After an unmeasured time, I become aware of movement. My companions have begun to rise, to move towards the door. Peg is standing there, speaking to each one who leaves the chamber. I cannot hear what she is saying, but it sounds as though she is asking something. When I reach the door, Peg asks, “Anne Kathleen, is your heart now as light as a feather?”

Ah. It is the question put to the soul after death, when it is led to the great goddess of truth, its heart weighted against a feather on her scales. If the heart is heavier than that feather, the soul faces many difficult tasks ahead.

I know I should be able to say “yes”. But I cannot tell a lie to the goddess of truth. Because I cannot acknowledge the full truth, cannot bear to say “no”, I waver.

“It’s getting there,” I say, and walk out of the chamber, begin the descent.

The way down is no less treacherous than the climb upwards has been, though less taxing on the breath. We move with great care, having to resist gravity, the pull to hurry down, perhaps to stumble, fall, collide with those ahead of us.

Pyramid of Giza Passage 39m 26 degrees

descent from the King’s Chamber

At last, still with backs bowed, we each emerge into the light, surprised to see the sun, surprised to see it is still morning. Surprised, too, to see a photographer with a serious-looking camera waiting to take a photo as each one of us appears.

The same photographer is now shepherding us into more or less tidy rows in front of the Great Pyramid. Jean comes to stand just behind me, and, though she has no shawl to place there, rests her hand lightly on my shoulder. I have the first feather-like hope that the deeper desire was also heard.

And in a beautiful play of Egyptian magic, the photo, when we receive it that evening, shows our group with the Sphinx, posing proudly behind us. Egyptian magic, assisted by photo-shop.

99590-004-9A5DCF21

We return to the Mena House where a late, longed-for, bounteous breakfast awaits. I join Suzanne at a table, and between mouthfuls of pomegranate, oranges, yogurt, sweet rolls and coffee, share my experience of the ritual, my feeling of being five years old, left out of the Christmas play. Suzanne tries to comfort me, saying that perhaps Valarie and Deirdre had offered to play the roles. I don’t believe this, though I appreciate Suzanne’s kindness in suggesting it. There is a pause.

Suddenly, I begin to smile, then to giggle, to laugh. The utter ridiculousness of my grief explodes within me, and soon we are both laughing, like schoolgirls.

 

We have the afternoon free to enjoy the hotel grounds, the glorious turquoise swimming pool. But Suzanne has a better idea. The Funky Store, where we shopped on our first day in Cairo, is just across the street from the hotel. Though Samai has warned us against leaving the hotel grounds, it seems the perfect way to leap over the traces, have a final Egyptian fling.  After all, I reason, if the Sphinx left me cold, and the King‘s Chamber left me empty, perhaps shopping will hold bliss.

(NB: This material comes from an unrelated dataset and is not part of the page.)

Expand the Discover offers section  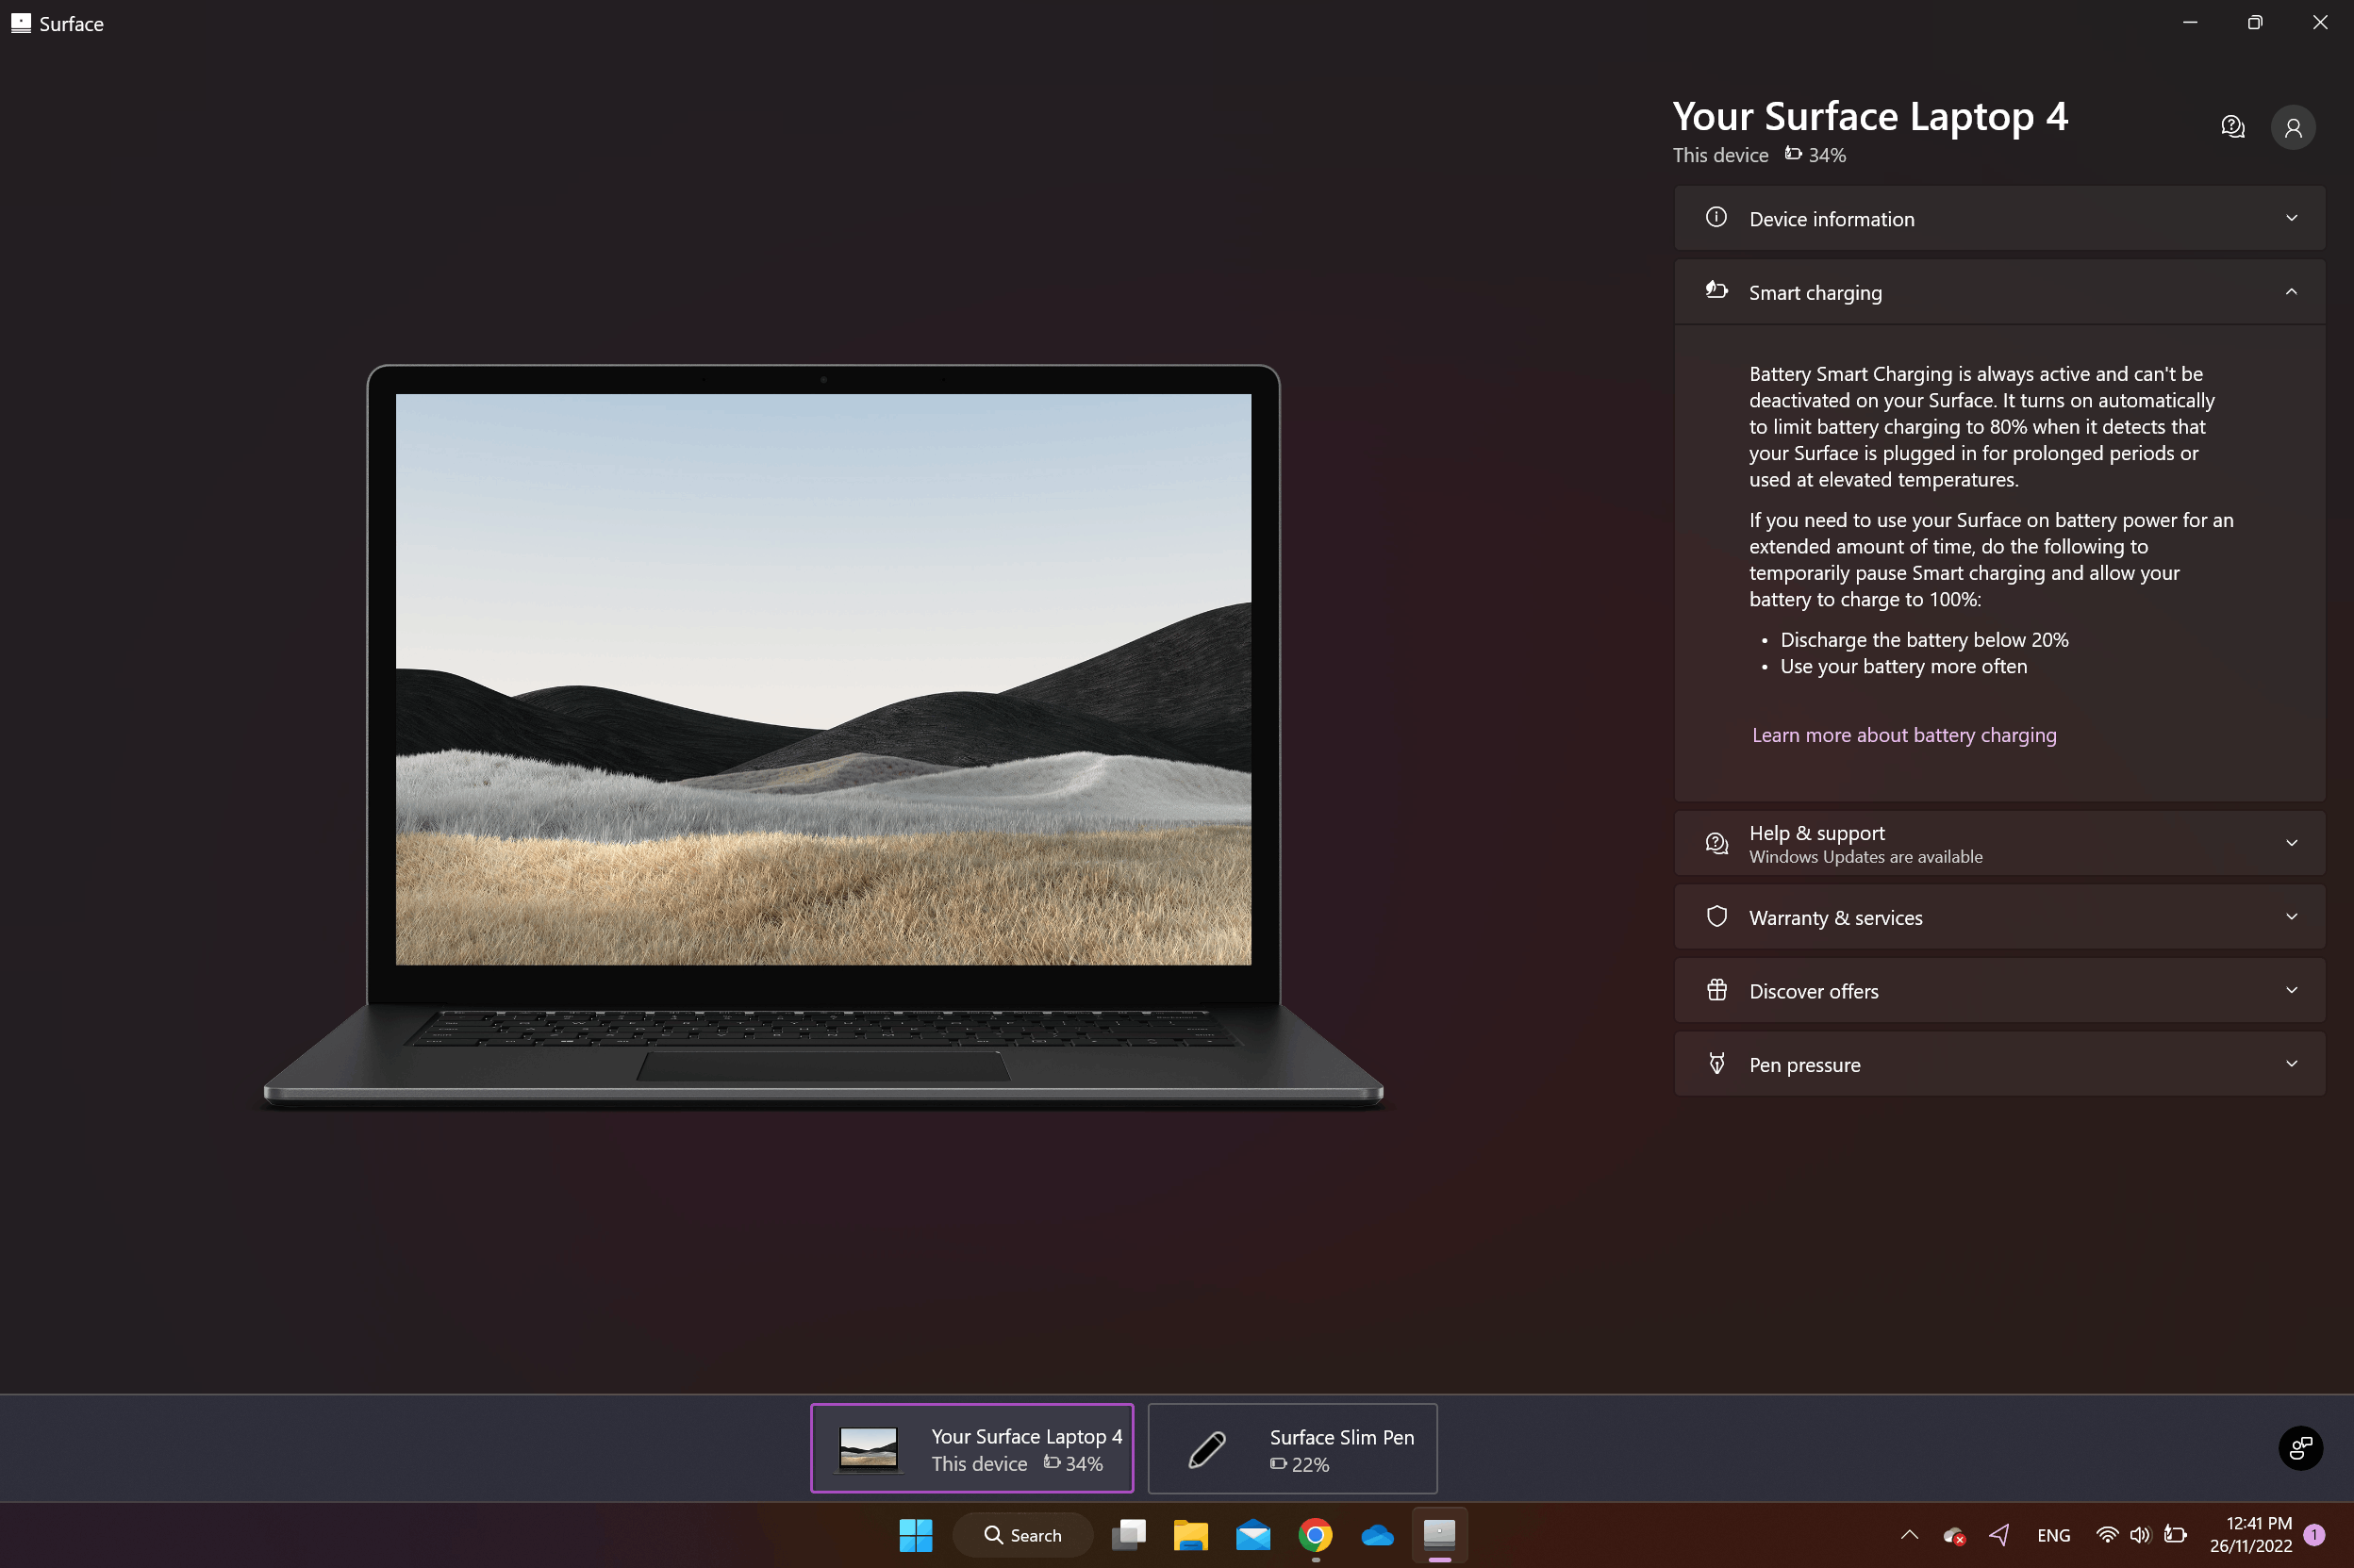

We make our escape, walking easily out the front gate at the foot of the hotel’s entrance way. But when we see the store, our hearts waver. It beckons from the far side of a wide avenue that is alive with six erratic lanes of traffic. We stand still as small cars and trucks full of produce hurtle past.

Suddenly a uniformed Egyptian policeman is beside us. With knightly courtesy, he offers to assist us across.

Inside the store, I go directly to the place where the shawls hang in rich colours, in soft and silky fabrics. I choose two for friends, one in shades of turquoise and red, the other in a medley of greens. I check my remaining Egyptian pounds, decide I may choose one more.

I look for something that will draw me, something magical. Then I see it.  A white silken shawl patterned in the swirling rose I saw in my prayer to Isis. Some of my inner emptiness quietly fills.

We return to Mena House. I shall spend these final afternoon hours in Egyptian sunlight, first sitting beside the pool under the palm trees, writing in my journal, then swimming in the luscious tingling waters. The pool is as large as a ballroom, and I am the only dancer.